When I got home I called the police to report people hunting in the city limits.  However, the officer informed me that Exchange Blvd. was the city limit.  The field (which was on the west side of the street) was outside of the city limits.  I verified this information with a Travis County sheriff’s deputy, who informed me that the Hardin Corporation owned the field and they allowed people to hunt there without written permission.

I related the story to Bill Smith and we agreed to give the field a try.  We hunted there the next Saturday afternoon, but only bagged one bird.  We tried a morning hunt the next Saturday without much improvement.  Believing that the dove had moved on I forgot about the field.  However, a few days later Bill told me that he had gone to the field on a solo morning hunt and bagged seven birds.  We made plans to hunt there again the next Saturday morning.

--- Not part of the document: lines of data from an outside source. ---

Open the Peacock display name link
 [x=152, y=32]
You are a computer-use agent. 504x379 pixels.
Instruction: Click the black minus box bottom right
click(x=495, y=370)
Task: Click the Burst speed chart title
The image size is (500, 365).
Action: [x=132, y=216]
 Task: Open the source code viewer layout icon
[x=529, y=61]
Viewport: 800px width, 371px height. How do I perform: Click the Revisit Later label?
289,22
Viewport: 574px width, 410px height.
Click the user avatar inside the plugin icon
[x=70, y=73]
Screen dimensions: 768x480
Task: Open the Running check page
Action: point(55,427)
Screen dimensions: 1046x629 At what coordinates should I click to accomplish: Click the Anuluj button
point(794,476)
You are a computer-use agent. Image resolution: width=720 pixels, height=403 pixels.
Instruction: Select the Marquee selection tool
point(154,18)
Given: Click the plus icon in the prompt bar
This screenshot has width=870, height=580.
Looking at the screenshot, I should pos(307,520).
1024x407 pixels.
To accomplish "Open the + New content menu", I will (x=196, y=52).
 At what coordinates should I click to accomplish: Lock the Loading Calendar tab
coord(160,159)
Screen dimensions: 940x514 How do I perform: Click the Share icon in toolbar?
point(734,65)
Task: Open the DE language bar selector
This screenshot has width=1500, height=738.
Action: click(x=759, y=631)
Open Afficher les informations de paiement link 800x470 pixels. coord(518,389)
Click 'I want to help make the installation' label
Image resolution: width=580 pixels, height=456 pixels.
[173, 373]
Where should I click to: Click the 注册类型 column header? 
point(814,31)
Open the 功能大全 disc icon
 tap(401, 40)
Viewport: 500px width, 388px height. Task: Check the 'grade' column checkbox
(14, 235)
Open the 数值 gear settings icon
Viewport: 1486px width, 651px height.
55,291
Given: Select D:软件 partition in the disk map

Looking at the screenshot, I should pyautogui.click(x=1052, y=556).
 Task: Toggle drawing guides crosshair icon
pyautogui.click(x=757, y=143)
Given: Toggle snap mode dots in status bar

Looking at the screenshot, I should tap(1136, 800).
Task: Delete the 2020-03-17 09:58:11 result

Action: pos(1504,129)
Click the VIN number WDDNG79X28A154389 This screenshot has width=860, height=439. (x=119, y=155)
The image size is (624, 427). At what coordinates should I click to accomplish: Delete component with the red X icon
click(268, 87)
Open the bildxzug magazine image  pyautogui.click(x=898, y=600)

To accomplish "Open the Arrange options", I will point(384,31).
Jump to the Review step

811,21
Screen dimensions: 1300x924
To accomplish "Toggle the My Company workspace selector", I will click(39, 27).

That October day started out cool.  As we waited in the field for legal shooting time a pickup drove by slowly and then sped away.  A short time later it returned from the opposite direction and hit a curb before it sped away.  Thinking that we had seen an early morning drunk, we paid it no mind.

Finally it was legal shooting time.  For about ten minutes the action was furious, but then it died down.

During the break in the action I heard a vehicle driving down the road, turned and saw an Austin police cruiser slowing down.  I tried to alert Bill who was 75 yards away of this development, but he was blasting away at a large flock of dove that were flying towards him.  They were followed by a flock of at least 20 birds that flew directly over me.  However, I didn’t shoot as I didn’t want the officer to see me shooting, if the officer and deputy that I had talked to had been wrong about the field not being in the city limits.

Immediately after the flock flew over me we heard a woman shout; “Gentlemen put your guns down, put your hands up where I can see them, and come over here!”  We put our guns down, raised our hands, turned, and discovered the source of the command – a police officer had positioned herself behind her cruiser and had her hand on her service revolver, but had not drawn it.  Bill and I walked quietly over to her.

Instructing us to keep our hands up, she asked what we were doing there and why we thought we could hunt in the city.  While she was questioning us, she was joined by a second officer and the driver of the truck – who was a Roadway security guard.  Our presence had scared the guard as he drove by and he had called the police.

We answered her questions politely.  The officers checked our story out and found it to be accurate.  The security guard said that we had shot Roadway vehicles and employees a week before during the evening.  I responded that we were hunting in the opposite direction, as the first officer saw when she arrived, Roadway was out of the range of our shotguns, and that we had not hunted there that evening.  The officers told us that although we were not doing anything illegal we could be charged with being public nuisances and that maybe we should find somewhere not so close to a business to hunt.  Relieved that we were not going to jail, we did not argue the point, packed up and left.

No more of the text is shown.